Now, the final thing. Sending an email. I don't know. Getting an email could be kind of cool. It's got to be the right type of email. If I had an email with a table in it that was useful, that would be kind of cool.
So let's load a bunch of packages here that are concerned with that sort of thing. And we're just going to set this up. I'm just going to gloss over this as much as I can, because it's not important. It's just getting sort of stuff for the email body itself.
So let's look at pizza place. It's one of my favorite datasets in this package. 50,000 rows. It's like a year of pizza sales, essentially. Every transaction in that year of a fictional pizza place. So we've got this huge data frame or table. If you were to render this in GT, it would be massive. It would just be a long table. Nobody wants that. So let's do some dplyr. I'm not going to go through the details. But if you just run this code up to here, we'll see that the end table becomes a more manageable 14 rows, which looks great for a GT table.
So I'm going to pass that right into GT. And there it is. We'll do a few more things. And I'll show you what that looks like. Right here. Great. Fantastic. Very nice. You can't put an emoji in. That's very fun.
And here's a cool thing. As raw HTML, that makes it mailable. So we can just create this email. We'll preview it right inside RStudio. And then I'm going to flip over to my private email. This is a... I won't show you my embarrassing emails, but I'll show you just this one message. Here it is. It came across. The emoji is there. The pizza slice is there. All the colors are there. That's an email I want to see. This is important stuff. Pizza sales.
That's an email I want to see. This is important stuff. Pizza sales.
So that's about it. And yeah. If you want more information, go to the repo. It's github.com RStudio slash GT. This very presentation is in my personal GitHub, if you want to see that. And all the data is there. And otherwise, thanks. Thank you very much.
Q&A
We've got time for some questions. Do you want to turn around? Let's see how good your catching is.
My name is Klaus. So this was great. My question is more of a request. I think you'd make a lot of analysts eternally grateful if you could add Excel output.
Yes. I've been asked for various things, Excel, Word, plain text. These are all in the pipeline. For now, we really just want to concentrate on getting parity between the formats I specified, HTML, LaTeX, and RTF. Because right now, certain things are ignored between them, and we want to get style parity between them. The whole idea is that you write it once, and hopefully, depending on your context, it just works. But essentially, it should be compatible, portable across the types. But once that's done, in the next few months, we're going to focus on more output types. Even things like SVG natively. It's just we have high hopes for this.
Hi. My name is Kamal. I was just wondering, can we merge two cells? Is that a functionality in there?

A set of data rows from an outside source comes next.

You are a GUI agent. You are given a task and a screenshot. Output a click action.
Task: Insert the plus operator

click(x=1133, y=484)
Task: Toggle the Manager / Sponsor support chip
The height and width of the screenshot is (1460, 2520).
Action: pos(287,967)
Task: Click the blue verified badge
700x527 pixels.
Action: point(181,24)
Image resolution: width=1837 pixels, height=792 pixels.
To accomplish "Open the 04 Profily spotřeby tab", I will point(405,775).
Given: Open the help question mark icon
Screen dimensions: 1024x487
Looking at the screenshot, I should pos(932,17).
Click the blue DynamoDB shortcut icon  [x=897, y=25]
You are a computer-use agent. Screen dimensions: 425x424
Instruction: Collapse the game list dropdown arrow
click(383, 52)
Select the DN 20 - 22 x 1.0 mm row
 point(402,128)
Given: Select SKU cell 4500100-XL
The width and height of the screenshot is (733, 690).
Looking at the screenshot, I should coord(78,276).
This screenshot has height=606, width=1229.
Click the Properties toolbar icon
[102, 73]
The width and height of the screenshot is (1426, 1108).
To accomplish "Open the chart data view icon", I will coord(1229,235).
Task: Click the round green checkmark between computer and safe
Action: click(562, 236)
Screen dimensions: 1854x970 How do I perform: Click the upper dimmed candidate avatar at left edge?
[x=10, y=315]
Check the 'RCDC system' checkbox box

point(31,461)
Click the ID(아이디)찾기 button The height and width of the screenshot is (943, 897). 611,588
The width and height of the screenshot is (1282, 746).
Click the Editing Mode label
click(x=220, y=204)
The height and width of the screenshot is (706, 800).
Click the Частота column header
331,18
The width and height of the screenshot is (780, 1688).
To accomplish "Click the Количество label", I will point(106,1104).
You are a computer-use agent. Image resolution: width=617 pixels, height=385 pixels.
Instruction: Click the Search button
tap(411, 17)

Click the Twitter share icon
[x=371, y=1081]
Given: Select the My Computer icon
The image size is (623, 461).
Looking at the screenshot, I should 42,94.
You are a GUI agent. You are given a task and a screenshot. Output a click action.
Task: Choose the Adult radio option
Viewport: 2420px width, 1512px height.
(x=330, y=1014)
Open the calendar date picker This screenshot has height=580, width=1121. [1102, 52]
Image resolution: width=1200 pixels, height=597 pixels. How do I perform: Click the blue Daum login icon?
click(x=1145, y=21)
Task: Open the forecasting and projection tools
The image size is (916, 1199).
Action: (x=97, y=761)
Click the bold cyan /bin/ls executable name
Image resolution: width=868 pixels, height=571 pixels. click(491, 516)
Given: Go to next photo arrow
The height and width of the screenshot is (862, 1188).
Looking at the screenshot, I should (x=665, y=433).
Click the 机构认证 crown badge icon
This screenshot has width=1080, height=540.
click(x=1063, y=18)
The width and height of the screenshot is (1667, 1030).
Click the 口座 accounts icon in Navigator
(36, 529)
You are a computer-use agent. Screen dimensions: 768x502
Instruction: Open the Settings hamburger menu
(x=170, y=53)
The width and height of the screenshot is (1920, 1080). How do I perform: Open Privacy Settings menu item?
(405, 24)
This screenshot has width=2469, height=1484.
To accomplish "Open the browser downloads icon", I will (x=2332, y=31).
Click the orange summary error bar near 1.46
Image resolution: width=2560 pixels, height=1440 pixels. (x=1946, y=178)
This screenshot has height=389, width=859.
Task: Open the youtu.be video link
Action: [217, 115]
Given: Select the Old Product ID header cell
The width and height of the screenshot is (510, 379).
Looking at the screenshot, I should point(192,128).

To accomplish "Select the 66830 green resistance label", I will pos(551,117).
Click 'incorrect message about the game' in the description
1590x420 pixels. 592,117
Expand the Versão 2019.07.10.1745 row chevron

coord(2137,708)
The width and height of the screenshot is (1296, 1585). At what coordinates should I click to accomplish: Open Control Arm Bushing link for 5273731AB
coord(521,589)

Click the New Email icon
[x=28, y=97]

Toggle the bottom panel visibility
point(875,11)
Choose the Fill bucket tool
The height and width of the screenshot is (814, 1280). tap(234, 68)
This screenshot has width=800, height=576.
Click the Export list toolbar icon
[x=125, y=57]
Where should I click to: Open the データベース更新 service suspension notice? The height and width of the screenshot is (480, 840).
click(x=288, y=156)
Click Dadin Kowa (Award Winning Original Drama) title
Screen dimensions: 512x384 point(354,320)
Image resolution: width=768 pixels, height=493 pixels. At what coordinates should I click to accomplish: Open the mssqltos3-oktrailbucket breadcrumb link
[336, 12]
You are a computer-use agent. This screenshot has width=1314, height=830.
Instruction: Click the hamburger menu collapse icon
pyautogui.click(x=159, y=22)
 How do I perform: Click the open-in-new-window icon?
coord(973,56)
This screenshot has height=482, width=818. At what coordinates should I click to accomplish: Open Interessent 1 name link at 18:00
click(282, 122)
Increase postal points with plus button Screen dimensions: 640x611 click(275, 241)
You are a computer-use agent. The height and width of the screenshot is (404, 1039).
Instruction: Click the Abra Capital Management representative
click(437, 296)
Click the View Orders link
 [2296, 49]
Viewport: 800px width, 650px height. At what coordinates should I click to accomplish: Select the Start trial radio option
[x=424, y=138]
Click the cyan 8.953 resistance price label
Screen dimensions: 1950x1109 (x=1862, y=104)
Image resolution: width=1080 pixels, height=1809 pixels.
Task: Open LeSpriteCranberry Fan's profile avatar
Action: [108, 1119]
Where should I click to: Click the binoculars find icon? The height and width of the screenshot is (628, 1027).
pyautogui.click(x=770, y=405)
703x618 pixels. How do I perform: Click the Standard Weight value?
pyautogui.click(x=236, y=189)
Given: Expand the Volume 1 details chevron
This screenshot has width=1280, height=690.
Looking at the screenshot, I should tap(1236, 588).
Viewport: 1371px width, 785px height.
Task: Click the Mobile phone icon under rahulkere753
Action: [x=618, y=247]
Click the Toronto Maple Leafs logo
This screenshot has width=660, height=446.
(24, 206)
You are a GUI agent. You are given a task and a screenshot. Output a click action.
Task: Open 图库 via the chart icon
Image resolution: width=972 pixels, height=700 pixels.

It's there. Yeah. You can do that. There's a function that I haven't covered. And just one more. You can take a table format and apply that to a table. There's a format function, which you can use to make your own function out of. But essentially, it's very flexible. I'm going to make a vignette out of that. But essentially, what you do is provide your own code for all the different contexts, which is default, HTML, RTF, as many as you want. And depending on the context you're in, it will format like that. You just use a default as well. But yeah, you can totally do that. It basically just relies on a vector. Some vector processing, essentially.